Socialist Party presidential candidate Norman Thomas


Tuesday, March 27, 2007

Eco-anxiety---heh, heh

Here's a shot of the Goreacle indoctrinating a group of mind-numbed eco-drones into the church of modern environmentalism. Sadly for the weak-minded among us, like these Gorebots, all the hysteria and hype over imagined global climate change has caused an clinical disorder known comically as eco-anxiety. Treating this wholly imagined disorder in the mental midgets who "suffer" from it, has created a lucrative cottage industry, much like the idiotic scam whereby dumb liberals purchase carbon-offsets from whom else? Al Gore, of course.

Global warming, pesticides in food, nuclear waste — it's enough to keep a person up at night.

Indeed, a growing number of people have literally worried themselves sick over various environmental doomsday scenarios.

Their worry even has a name: eco-anxiety.

Melissa Pickett, an eco-therapist with a practice in Santa Fe, sees anywhere from 40 to 80 eco-anxious patients a month. They complain of panic attacks, loss of appetite, irritability and unexplained bouts of weakness, sleeplessness and "buzzing," which they describe as the eerie feeling that their cells are twitching. Pickett's remedies include telling patients to carry natural objects, like certain minerals, for a period of weeks. Making environmentally friendly lifestyle changes can also prove therapeutic, she said.

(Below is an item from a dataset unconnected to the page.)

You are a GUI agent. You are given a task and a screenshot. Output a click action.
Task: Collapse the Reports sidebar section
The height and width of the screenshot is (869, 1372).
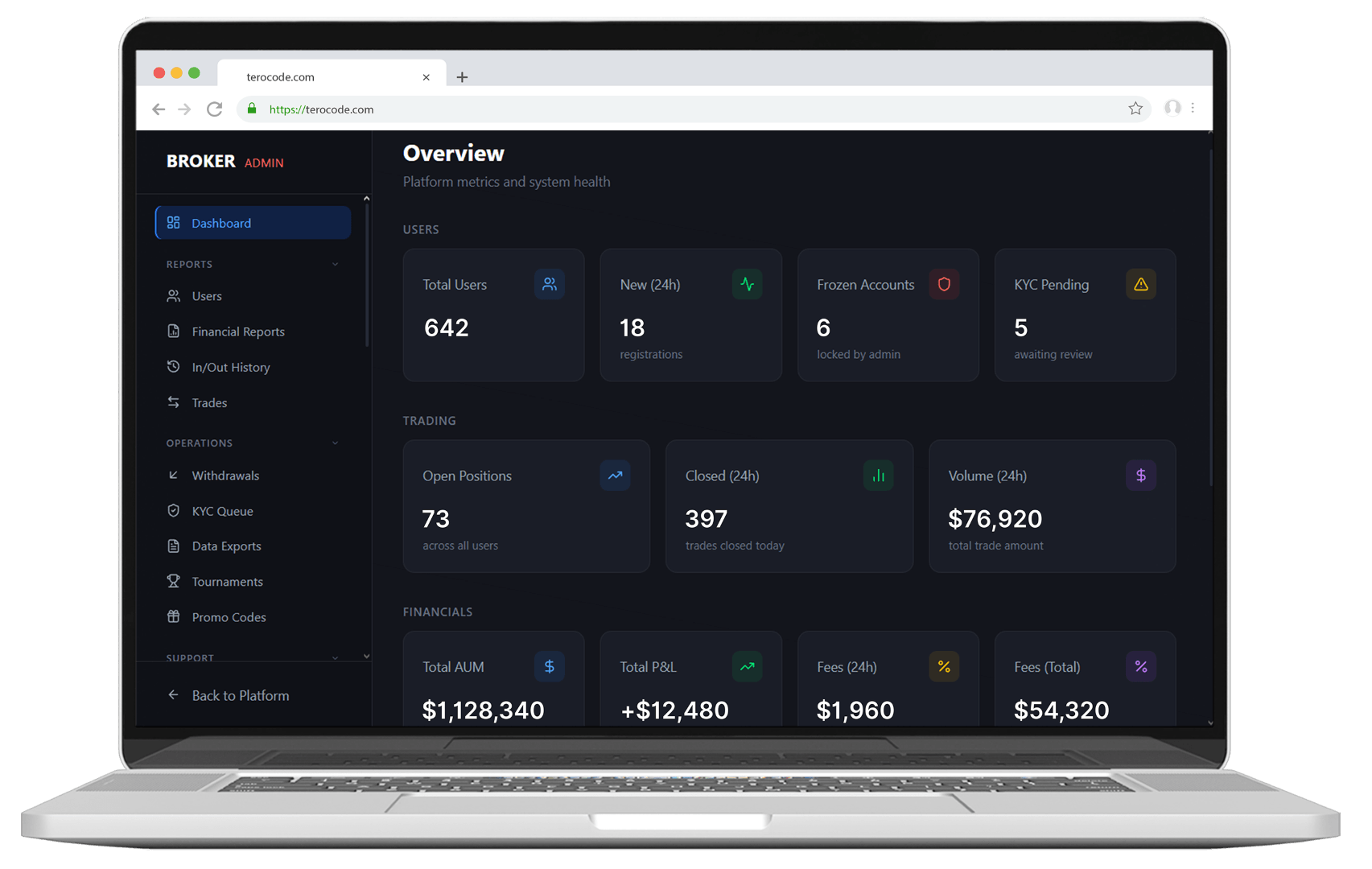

The fears of the eco-anxious are fueled by abundant media coverage of crises like global warming, collapsed fisheries and food shortages. The Oscar-winning documentary "An Inconvenient Truth" warns that only 10 years might remain to avert a major environmental catastrophe.


So, whenever you fart, simply send Al Gore a five dollar bill and he'll absolve you of your methane sin. And when you can't cope with the stress of the coming floods, pestilence, and famine caused by global warming, simply pay Melissa Pickett $90 an hour and she'll give you a pet rock to carry in your pocket.